Well it's hit a new low  :Big Grin:

----------


## Luna

It's like Seth and the webcam what was that all about and really how many people would actually log on to see whats her name doing her housework, whoever thought of that storyline should have been shot and flung on the pile with the guy that thought up bouncers dream.

----------


## SarahWakefield

Laurel is not that type of girl and the writers no that so why would they even do a storyline like that. the soaps get boring after a while its just the same storys over and over!

----------


## Abi

Ethan falling for her would just be wierd i say

----------


## Luna

anyway i thought he was going to fall for kelly?

----------


## Katy

that was another rumour wasnt it Ethan and Kelly. Theres so many.

----------


## Tamzi

This doesn't sound like a good storyline. Emmerdale needs to be creative e.g. The Storm.
xxx

----------


## Luna

> This doesn't sound like a good storyline. Emmerdale needs to be creative e.g. The Storm.
> xxx



here here   :Cheer:

----------


## Chris_2k11

What a load of Rubbish! Emmerdale is completely obsessed with affair storylines! i.e. Angie & Cain, Louise & that bloke from the Marsden family (sorry forgot his name!), Tara & Sean, Charity & Cain, Kim & Dave, Robert & Katie, Louise & Matthew, Viv & Paddy, Sarah & Rich, Ollie & Cain, Bernice & Carlos, Sadie & Cain, Jimmy & Charity, etc! The list is endless!   :Roll Eyes (Sarcastic):  Come on Emmerdale! New ideas please!   :Roll Eyes (Sarcastic):

----------


## Jemma

> What a load of Rubbish! Emmerdale is completely obsessed with affair storylines! i.e. Angie & Cain, Louise & that bloke from the Marsden family (sorry forgot his name!), Tara & Sean, Charity & Cain, Kim & Dave, Robert & Katie, Louise & Matthew, Viv & Paddy, Sarah & Rich, Ollie & Cain, Bernice & Carlos, Sadie & Cain, Jimmy & Charity, etc! The list is endless!   Come on Emmerdale! New ideas please!
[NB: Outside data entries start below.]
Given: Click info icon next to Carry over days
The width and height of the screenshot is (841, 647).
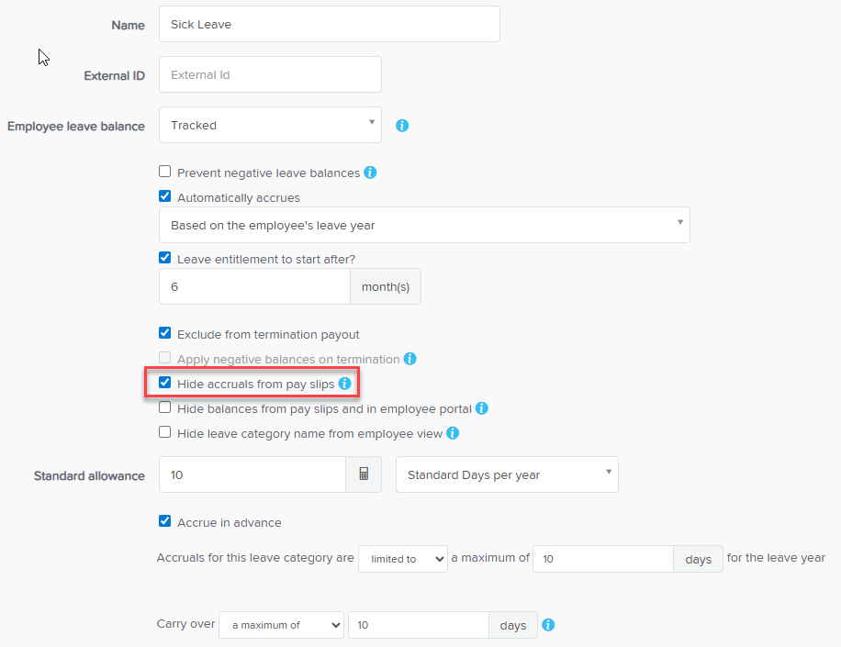Looking at the screenshot, I should pyautogui.click(x=548, y=625).
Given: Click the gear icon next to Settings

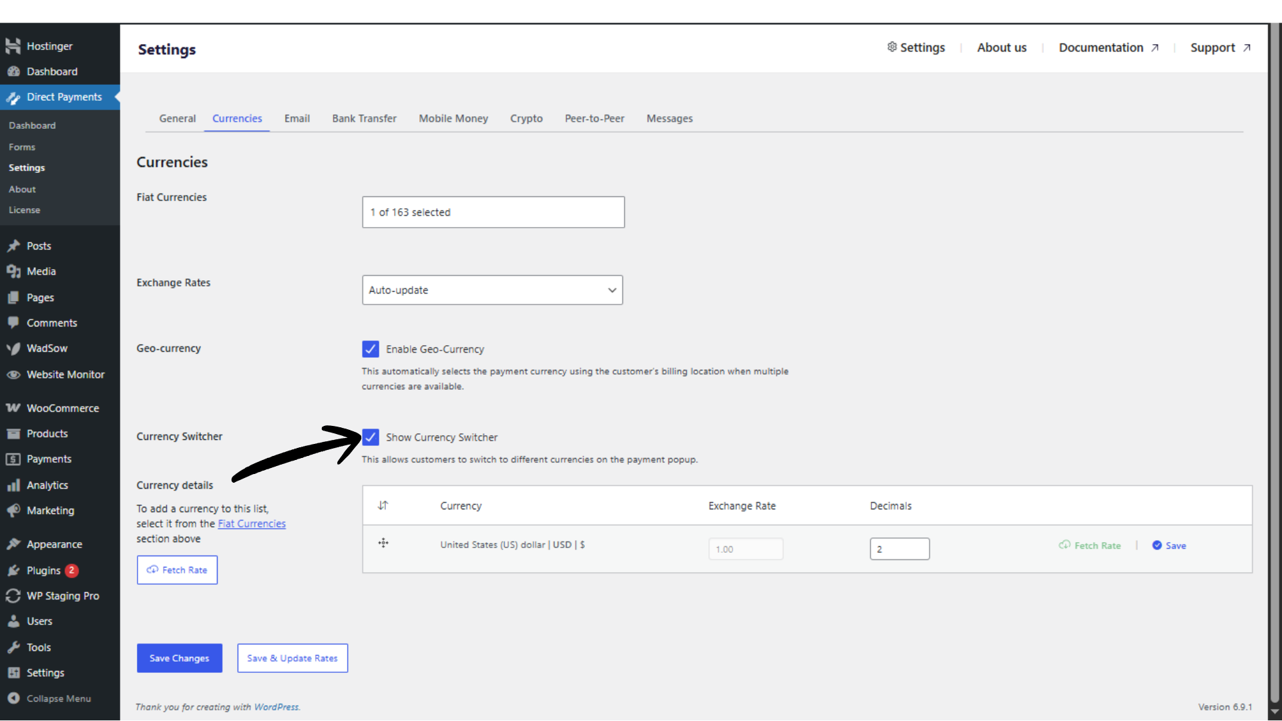Looking at the screenshot, I should pyautogui.click(x=891, y=47).
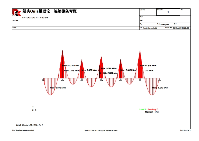Select the leftmost beam support symbol
The image size is (199, 141).
[43, 80]
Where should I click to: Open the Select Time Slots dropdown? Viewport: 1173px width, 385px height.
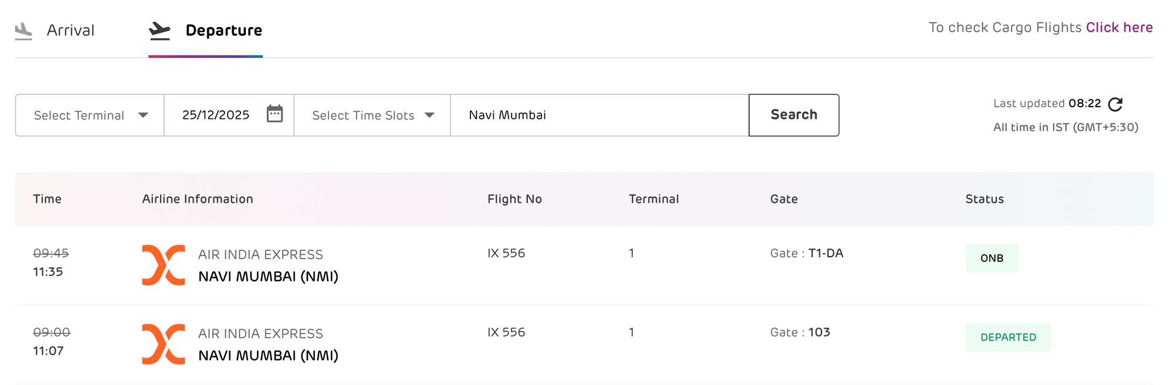(x=362, y=115)
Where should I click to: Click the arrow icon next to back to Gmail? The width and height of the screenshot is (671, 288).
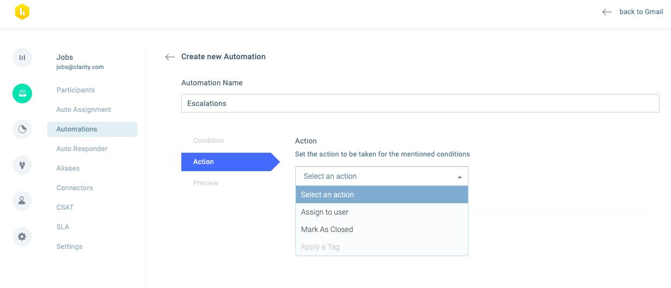tap(607, 12)
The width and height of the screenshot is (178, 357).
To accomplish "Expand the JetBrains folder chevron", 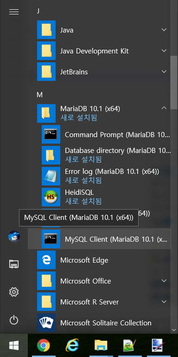I will tap(164, 72).
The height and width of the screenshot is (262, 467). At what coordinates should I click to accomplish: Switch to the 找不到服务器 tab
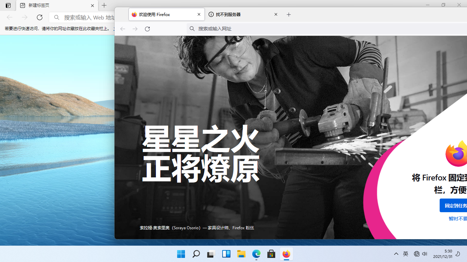pyautogui.click(x=239, y=15)

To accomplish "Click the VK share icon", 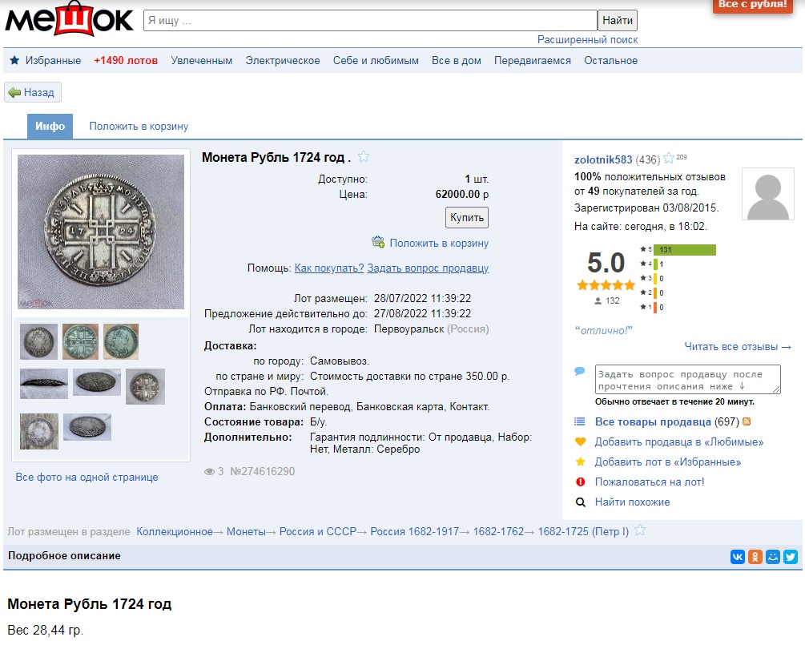I will (x=737, y=557).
Lol I'm sure there's more as well! I don't think Ashley/Laurel/Ethan would work. After all the struggle there's been for them to be together as well like the bishop telling them they can't get married, I don't think it's realistic

----------


## Katy

they have done alot of affairs havent they. time to be less repetative i think.

----------


## Luna

They have just finished the louise and Terry story line they do not need another

----------


## Chris_2k11

> they have done alot of affairs havent they. time to be less repetative i think.


lol, your right there!

----------


## Tamzi

Come on, there must be something else for them to do but affairs
xxx

----------


## Luna

Have they ever explained where seth went to? I kno he died in real life and that in the show he stayed in australia but has betty heard from him?

----------


## Bryan

> Have they ever explained where seth went to? I kno he died in real life and that in the show he stayed in australia but has betty heard from him?
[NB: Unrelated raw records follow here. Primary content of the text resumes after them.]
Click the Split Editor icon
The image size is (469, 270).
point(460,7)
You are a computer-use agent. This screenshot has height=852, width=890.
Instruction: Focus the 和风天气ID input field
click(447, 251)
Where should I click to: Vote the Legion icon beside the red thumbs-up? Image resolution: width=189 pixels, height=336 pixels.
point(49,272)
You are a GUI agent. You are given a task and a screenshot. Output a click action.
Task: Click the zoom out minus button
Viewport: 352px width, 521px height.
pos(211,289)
i think they are going to explain it soon, it said in inside soap

i know he is with kathy in australia, but im sure they will kill him off soon as sadly the actor who played him is dead

----------


## Treacle

> It's like Seth and the webcam what was that all about and really how many people would actually log on to see whats her name doing her housework, whoever thought of that storyline should have been shot and flung on the pile with the guy that thought up bouncers dream.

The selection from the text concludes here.